Dual microelectrodes for distance control and detection of nitric oxide from endothelial cells by means of scanning electrochemical microscope.

Dual Pt disk microelectrodes consisting of a 10-microm distance sensor and a 50-microm nitric oxide sensor were prepared. The 50-microm electrode was modified with Ni(4-N-tetramethyl)pyridyl porphyrin enclosed in the polymer network of a negatively charged electrodeposition paint. This paint prevented the dissolution of the otherwise soluble porphyrin in the aqueous test medium due to charge interactions. It also denied negatively charged ions in the analyte solution access to the electrode surface by electrostatic repulsion, thereby preventing interference from anions such as nitrite, nitrate, and ascorbate. With the aid of a scanning electrochemical microscope, it was possible to use the distance sensor by recording the negative feedback effect on the reduction of molecular oxygen to "guide" the nitric oxide sensor to various known distances from a layer of adherently growing human umbilical vein endothelial cells for the detection of nitric oxide released from the cells upon stimulation with bradykinin. The use of the distance sensor made it possible to preserve the integrity of the adherently growing cells concomitantly with the modified electrode by preventing the deterioration of the modifying layer during the distance adjustment step.

Functionalised electrode array for the detection of nitric oxide released by endothelial cells using different NO-sensing chemistries.

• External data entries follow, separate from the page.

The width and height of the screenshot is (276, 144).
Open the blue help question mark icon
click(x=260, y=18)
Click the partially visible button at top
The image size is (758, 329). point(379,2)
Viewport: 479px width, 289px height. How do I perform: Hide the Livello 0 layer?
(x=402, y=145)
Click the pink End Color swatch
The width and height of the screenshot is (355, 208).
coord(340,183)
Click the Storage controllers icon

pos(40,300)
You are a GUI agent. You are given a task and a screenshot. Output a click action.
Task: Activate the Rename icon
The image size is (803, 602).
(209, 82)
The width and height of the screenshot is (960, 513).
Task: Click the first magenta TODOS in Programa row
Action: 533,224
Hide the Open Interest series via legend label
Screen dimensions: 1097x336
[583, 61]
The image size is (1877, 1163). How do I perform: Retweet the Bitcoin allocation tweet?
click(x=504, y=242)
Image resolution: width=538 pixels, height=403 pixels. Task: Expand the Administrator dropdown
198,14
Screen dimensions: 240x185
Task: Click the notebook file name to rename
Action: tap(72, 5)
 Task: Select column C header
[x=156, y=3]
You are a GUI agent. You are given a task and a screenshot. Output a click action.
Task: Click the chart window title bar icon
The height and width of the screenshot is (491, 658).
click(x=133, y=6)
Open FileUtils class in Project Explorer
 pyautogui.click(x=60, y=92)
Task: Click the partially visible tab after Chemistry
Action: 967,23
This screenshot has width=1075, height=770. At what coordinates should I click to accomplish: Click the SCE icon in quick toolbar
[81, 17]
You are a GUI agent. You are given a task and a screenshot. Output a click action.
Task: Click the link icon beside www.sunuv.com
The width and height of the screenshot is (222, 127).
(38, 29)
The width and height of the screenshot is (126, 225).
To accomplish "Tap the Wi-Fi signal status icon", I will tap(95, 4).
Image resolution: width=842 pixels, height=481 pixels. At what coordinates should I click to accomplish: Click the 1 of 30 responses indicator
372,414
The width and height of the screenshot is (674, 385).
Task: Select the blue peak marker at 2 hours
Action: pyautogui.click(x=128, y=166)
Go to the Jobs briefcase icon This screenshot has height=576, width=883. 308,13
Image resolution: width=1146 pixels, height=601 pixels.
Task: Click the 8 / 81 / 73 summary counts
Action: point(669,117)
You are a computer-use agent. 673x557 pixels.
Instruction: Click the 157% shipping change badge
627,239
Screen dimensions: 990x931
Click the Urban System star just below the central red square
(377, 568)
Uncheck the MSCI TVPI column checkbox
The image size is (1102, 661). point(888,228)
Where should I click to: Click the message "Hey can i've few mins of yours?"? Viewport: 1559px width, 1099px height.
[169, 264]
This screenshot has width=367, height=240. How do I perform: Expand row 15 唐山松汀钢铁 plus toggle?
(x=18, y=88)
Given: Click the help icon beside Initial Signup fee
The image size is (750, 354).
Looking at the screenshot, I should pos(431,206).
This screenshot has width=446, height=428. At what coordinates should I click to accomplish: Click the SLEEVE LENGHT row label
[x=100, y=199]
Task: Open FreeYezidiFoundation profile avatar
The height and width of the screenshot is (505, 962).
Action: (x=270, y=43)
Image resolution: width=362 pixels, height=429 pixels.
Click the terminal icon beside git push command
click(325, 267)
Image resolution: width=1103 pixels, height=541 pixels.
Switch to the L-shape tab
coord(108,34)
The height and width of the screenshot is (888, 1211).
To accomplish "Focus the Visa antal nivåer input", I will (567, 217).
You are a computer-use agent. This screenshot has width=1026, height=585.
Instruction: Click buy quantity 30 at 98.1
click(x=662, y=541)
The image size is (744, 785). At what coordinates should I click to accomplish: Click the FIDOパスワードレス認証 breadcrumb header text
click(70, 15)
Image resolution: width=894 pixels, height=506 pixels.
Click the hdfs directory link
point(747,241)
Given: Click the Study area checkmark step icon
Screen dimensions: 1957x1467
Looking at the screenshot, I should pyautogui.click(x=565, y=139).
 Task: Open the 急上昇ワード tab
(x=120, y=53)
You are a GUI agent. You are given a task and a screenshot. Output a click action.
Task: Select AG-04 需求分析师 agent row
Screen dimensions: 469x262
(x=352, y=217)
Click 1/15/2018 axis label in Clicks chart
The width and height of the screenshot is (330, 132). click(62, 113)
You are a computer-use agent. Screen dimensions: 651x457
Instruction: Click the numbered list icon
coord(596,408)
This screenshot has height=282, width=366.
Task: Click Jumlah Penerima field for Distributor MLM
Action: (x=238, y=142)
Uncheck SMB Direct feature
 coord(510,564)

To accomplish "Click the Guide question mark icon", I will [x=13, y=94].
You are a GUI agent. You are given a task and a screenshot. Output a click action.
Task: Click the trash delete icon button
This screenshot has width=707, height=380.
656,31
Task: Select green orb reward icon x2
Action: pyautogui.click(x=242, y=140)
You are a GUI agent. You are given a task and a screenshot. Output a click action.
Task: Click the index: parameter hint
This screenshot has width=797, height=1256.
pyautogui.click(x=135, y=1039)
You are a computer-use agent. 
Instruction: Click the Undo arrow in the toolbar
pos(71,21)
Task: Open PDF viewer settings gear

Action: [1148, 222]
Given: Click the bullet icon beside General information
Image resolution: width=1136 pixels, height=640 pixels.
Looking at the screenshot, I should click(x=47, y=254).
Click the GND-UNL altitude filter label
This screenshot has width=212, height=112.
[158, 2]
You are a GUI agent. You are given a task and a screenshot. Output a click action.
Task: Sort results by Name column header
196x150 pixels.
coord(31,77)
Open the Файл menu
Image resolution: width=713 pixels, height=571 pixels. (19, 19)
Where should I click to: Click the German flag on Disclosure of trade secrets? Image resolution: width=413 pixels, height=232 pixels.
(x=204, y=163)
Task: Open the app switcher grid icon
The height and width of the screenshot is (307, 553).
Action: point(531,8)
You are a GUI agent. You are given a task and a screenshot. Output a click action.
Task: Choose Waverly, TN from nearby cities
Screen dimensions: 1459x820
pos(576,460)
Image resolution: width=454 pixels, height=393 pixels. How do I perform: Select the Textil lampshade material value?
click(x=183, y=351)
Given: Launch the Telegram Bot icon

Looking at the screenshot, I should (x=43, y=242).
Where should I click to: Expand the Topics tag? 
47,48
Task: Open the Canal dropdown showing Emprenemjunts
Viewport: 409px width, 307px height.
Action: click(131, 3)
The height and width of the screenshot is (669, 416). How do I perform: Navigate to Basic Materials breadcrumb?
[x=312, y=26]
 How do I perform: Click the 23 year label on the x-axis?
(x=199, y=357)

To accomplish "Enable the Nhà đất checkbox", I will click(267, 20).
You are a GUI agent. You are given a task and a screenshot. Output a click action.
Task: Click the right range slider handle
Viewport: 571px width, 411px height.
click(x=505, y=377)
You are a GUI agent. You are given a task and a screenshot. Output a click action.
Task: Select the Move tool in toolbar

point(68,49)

In a preliminary study aimed at developing strategies for the simultaneous detection of various biologically important molecules, a procedure is described that allows the electrochemical detection of nitric oxide (NO) released by a population of human umbilical vein endothelial cells (HUVEC) by using an array of electrodes comprising three individually addressable electrodes. Each electrode in the array was modified with a different NO-sensitive electrocatalyst, thereby demonstrating the possibility of modifying the individual electrodes in an array with different sensing chemistries. This study opens a doorway to the development of arrays of electrodes for the simultaneous detection of multiple analytes in a complex environment by suitably tailoring the sensitivity and selectivity of each electrode in the array to a specific analyte in the test medium.